Davira tertawa lebih keras, “Nggak juga, sih. Tapi mungkin gara-gara nggak pernah punya temen makanya nggak bisa bedain antara kesepian atau enggak.”
“Aku punya paman yang terus nemenin aku. Dia pendiam, sih, tapi aku yakin dia sangat peduli denganku.”
Percakapan mereka berhenti sesaat tiang speaker di halaman berbunyi. Semua murid baru diharapkan untuk segera ke aula utama kampus. Seorang rektor telah tiba untuk menyampaikan sambutannya sekaligus menjelaskan tes pertama yang akan menentukan tim setiap murid. Tim yang terbentuk adalah untuk proses pembelajaran akademik hingga kelulusan, bahkan diharapkan untuk dilanjutkan ketika sudah menjadi huntsmen dan huntress sebagai profesi. Pesan terakhir diucapkan, setelah tes pertama, kehidupan para murid akan berubah sepenuhnya untuk menjadi huntsmen dan huntress yang bertanggung jawab untuk melindung umat manusia dari grimm.
Pesan terakhir membuat Davira dan Reviera lebih bersemangat tentang perjalanan mereka menjadi huntress. Davira semakin mantap akan motivasinya untuk membawa perlindungan serta keadilan dalam perlindungan setiap orang di Hawen. Reviera, meski perjalanannya untuk menjadi huntress masih sangat panjang, namun menjadi huntress yang dipercayakan untuk umat manusia adalah sebuah kehormatan terbesar baginya. Melindungi manusia dari grimm, mengembalikan ingatannya bagaimana ia kehilangan kedua orang tua dan masa kecilnya.
Berbeda dengan kedua gadis tersebut, seorang perempuan lainnya meremehkan pesan terakhir dari speaker. Ia sedikit tertawa akan bagaimana mereka para murid diharuskan untuk membantu umat manusia dari serangan grimm seolah seperti babu. Mengetahui adanya ratusan pendaftar baru, ia yakin hanya belasan saja yang akan lulus bahkan bertahan hidup. Bahkan huntsmen dan huntress kini dipandang remeh dengan adanya evolusi grimm yang lebih pesat. “Tentu saja mereka yang di atas akan selalu menginginkan apa yang mereka butuhkan. Ciptakan banyak pahlawan dan ciptakan banyak kuburan di belakang rumah mereka,” tanggapnya tiba-tiba dengan tertawa.

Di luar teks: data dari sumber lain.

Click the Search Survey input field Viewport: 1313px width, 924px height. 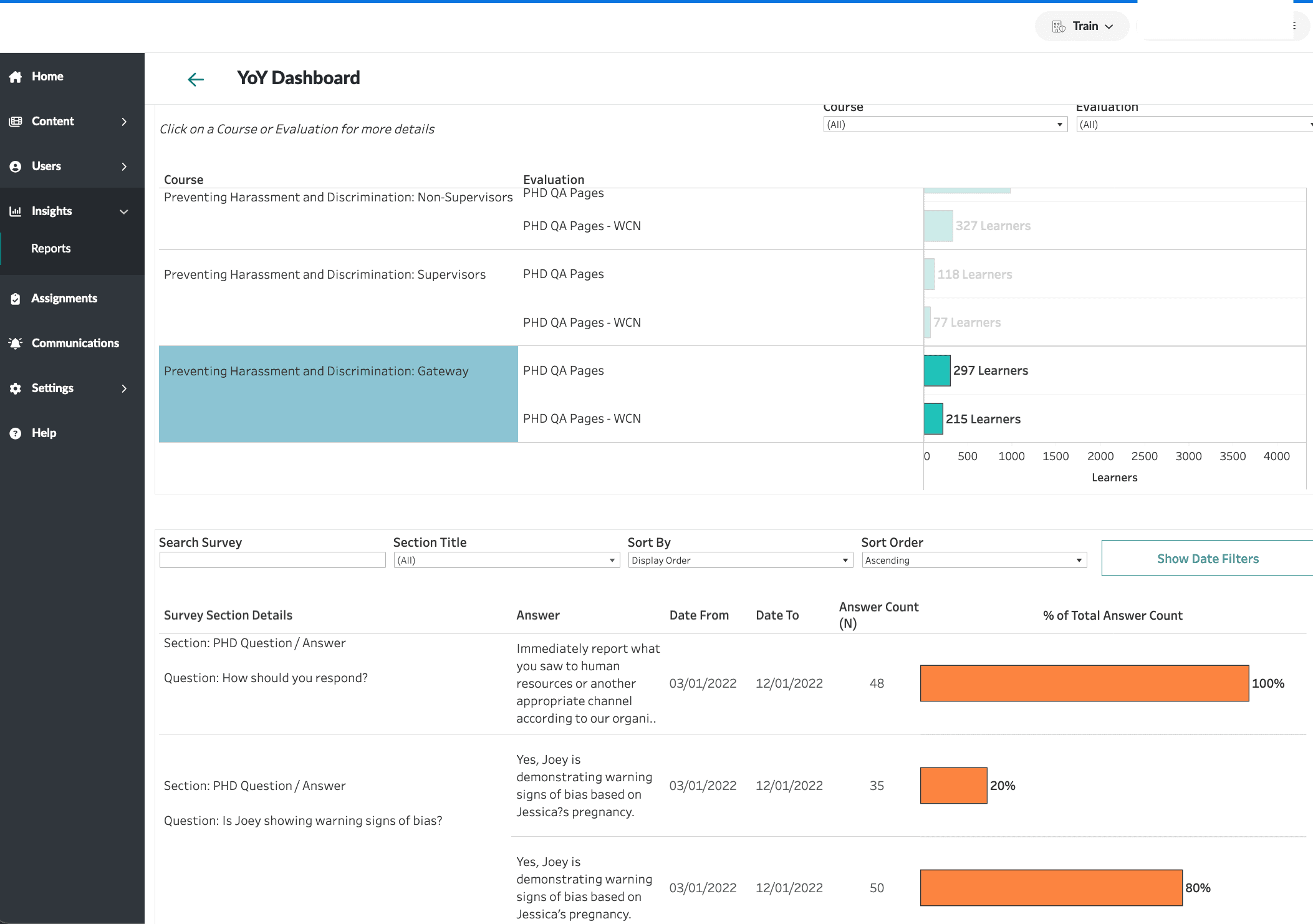point(270,560)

Reviera dan Davira tidak sengaja mendengar pernyataan perempuan itu. Mereka berpaling menoleh bersamaan, menemukan seorang perempuan yang menggunakan jubah hitam dengan rambut pendek bergelombang dengan warna oranye pucat yang diikat dua sisi. “Apa maksudmu tentang itu?” tanya Davira mengangkat sebelah alis menatap perempuan itu.
“Oh, andai kau tahu betapa menyedihnya nasib kalian menginjakkan sekolah ini, Davira” ungkapnya tersenyum sinis ke Davira.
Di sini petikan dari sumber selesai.